Supplied entries Start Marker
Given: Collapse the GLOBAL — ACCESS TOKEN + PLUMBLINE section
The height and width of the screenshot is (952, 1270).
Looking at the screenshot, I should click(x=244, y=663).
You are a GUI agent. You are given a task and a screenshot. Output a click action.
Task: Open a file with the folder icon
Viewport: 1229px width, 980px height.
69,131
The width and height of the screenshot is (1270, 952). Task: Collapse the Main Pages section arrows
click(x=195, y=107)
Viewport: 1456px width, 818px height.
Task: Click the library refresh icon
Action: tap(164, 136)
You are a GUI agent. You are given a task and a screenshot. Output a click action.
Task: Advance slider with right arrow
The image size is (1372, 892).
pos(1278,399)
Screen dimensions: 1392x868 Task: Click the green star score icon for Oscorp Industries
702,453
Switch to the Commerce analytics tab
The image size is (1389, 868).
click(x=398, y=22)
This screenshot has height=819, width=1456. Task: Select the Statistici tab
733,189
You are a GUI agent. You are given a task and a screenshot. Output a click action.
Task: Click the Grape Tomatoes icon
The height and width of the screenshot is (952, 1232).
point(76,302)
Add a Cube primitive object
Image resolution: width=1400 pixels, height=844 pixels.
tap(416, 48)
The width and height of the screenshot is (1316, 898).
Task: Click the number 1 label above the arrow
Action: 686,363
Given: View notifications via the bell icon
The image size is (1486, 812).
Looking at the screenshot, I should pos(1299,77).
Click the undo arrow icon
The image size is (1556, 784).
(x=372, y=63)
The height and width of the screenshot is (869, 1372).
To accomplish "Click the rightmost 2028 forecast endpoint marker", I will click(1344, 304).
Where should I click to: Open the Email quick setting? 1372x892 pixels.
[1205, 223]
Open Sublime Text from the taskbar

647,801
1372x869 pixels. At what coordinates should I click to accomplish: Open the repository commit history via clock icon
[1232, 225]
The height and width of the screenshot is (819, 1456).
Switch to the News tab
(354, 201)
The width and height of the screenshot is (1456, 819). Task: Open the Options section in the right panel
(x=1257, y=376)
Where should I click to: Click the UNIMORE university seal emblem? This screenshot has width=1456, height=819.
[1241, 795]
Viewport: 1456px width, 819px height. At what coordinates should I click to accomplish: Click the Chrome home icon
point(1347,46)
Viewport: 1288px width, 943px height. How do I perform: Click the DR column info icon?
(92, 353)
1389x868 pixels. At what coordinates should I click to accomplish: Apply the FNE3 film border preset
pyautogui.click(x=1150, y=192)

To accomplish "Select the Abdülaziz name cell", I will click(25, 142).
Supplied entries End Marker
**Assignment**
Transcribe the data. Leave every line exactly as it is.

**Response area**
Given: Collapse the GLOBAL — ACCESS TOKEN + PLUMBLINE section
The height and width of the screenshot is (952, 1270).
Looking at the screenshot, I should click(x=244, y=663).
You are a GUI agent. You are given a task and a screenshot. Output a click action.
Task: Open a file with the folder icon
Viewport: 1229px width, 980px height.
69,131
The width and height of the screenshot is (1270, 952). Task: Collapse the Main Pages section arrows
click(x=195, y=107)
Viewport: 1456px width, 818px height.
Task: Click the library refresh icon
Action: tap(164, 136)
You are a GUI agent. You are given a task and a screenshot. Output a click action.
Task: Advance slider with right arrow
The image size is (1372, 892).
pos(1278,399)
Screen dimensions: 1392x868 Task: Click the green star score icon for Oscorp Industries
702,453
Switch to the Commerce analytics tab
The image size is (1389, 868).
click(x=398, y=22)
This screenshot has height=819, width=1456. Task: Select the Statistici tab
733,189
You are a GUI agent. You are given a task and a screenshot. Output a click action.
Task: Click the Grape Tomatoes icon
The height and width of the screenshot is (952, 1232).
point(76,302)
Add a Cube primitive object
Image resolution: width=1400 pixels, height=844 pixels.
tap(416, 48)
The width and height of the screenshot is (1316, 898).
Task: Click the number 1 label above the arrow
Action: 686,363
Given: View notifications via the bell icon
The image size is (1486, 812).
Looking at the screenshot, I should pos(1299,77).
Click the undo arrow icon
The image size is (1556, 784).
(x=372, y=63)
The height and width of the screenshot is (869, 1372).
To accomplish "Click the rightmost 2028 forecast endpoint marker", I will click(1344, 304).
Where should I click to: Open the Email quick setting? 1372x892 pixels.
[1205, 223]
Open Sublime Text from the taskbar

647,801
1372x869 pixels. At what coordinates should I click to accomplish: Open the repository commit history via clock icon
[1232, 225]
The height and width of the screenshot is (819, 1456).
Switch to the News tab
(354, 201)
The width and height of the screenshot is (1456, 819). Task: Open the Options section in the right panel
(x=1257, y=376)
Where should I click to: Click the UNIMORE university seal emblem? This screenshot has width=1456, height=819.
[1241, 795]
Viewport: 1456px width, 819px height. At what coordinates should I click to accomplish: Click the Chrome home icon
point(1347,46)
Viewport: 1288px width, 943px height. How do I perform: Click the DR column info icon?
(92, 353)
1389x868 pixels. At what coordinates should I click to accomplish: Apply the FNE3 film border preset
pyautogui.click(x=1150, y=192)

To accomplish "Select the Abdülaziz name cell", I will click(25, 142).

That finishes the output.